• **WHAT THIS TASK INVOLVES**
Could you filter the records below down to the lines that include the word "agent"?

• **DATA PROVIDED**
━━━━━━━━━━━━━━━━━━━━

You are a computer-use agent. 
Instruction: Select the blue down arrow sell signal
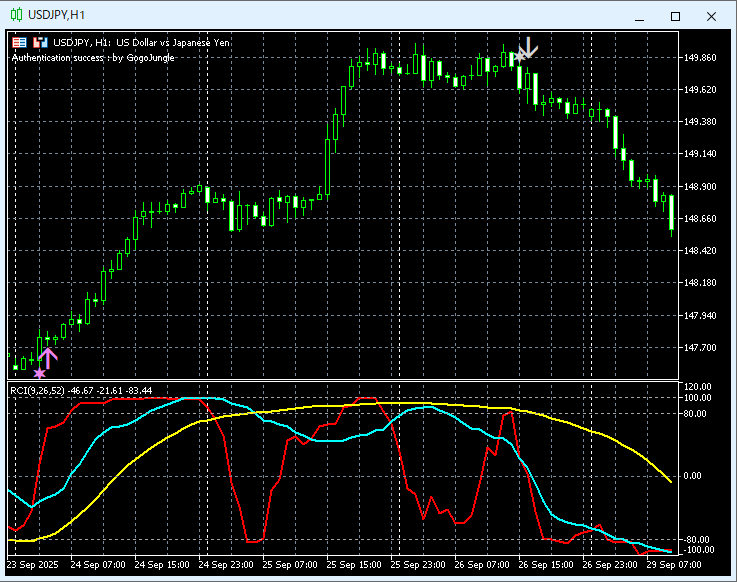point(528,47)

━━━━━━━━━━━━━━━━━━━━

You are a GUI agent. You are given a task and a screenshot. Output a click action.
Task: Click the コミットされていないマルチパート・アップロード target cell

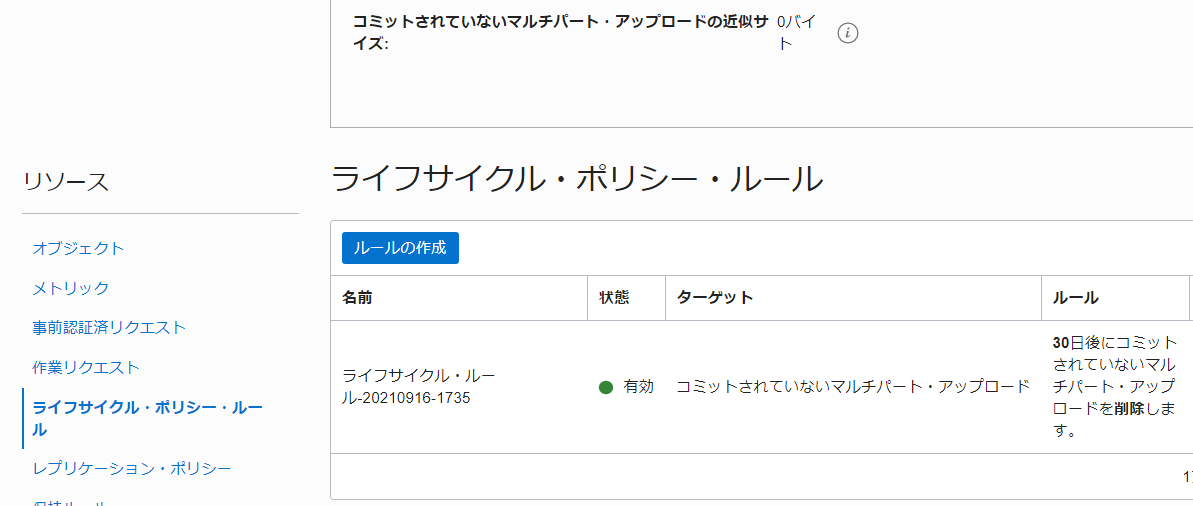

━━━━━━━━━━━━━━━━━━━━

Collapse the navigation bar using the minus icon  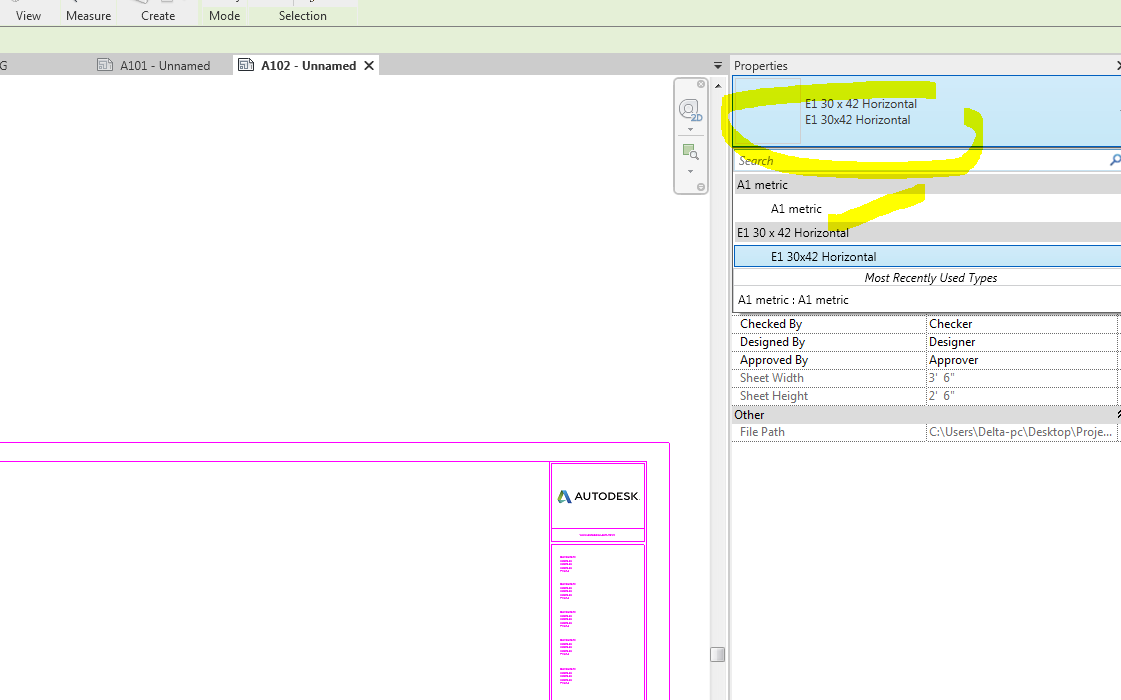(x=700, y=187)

━━━━━━━━━━━━━━━━━━━━

• **WRITTEN SOLUTION**
You are a computer-use agent. 
You are a GUI agent. You are given a task and a screenshot. Output a click action.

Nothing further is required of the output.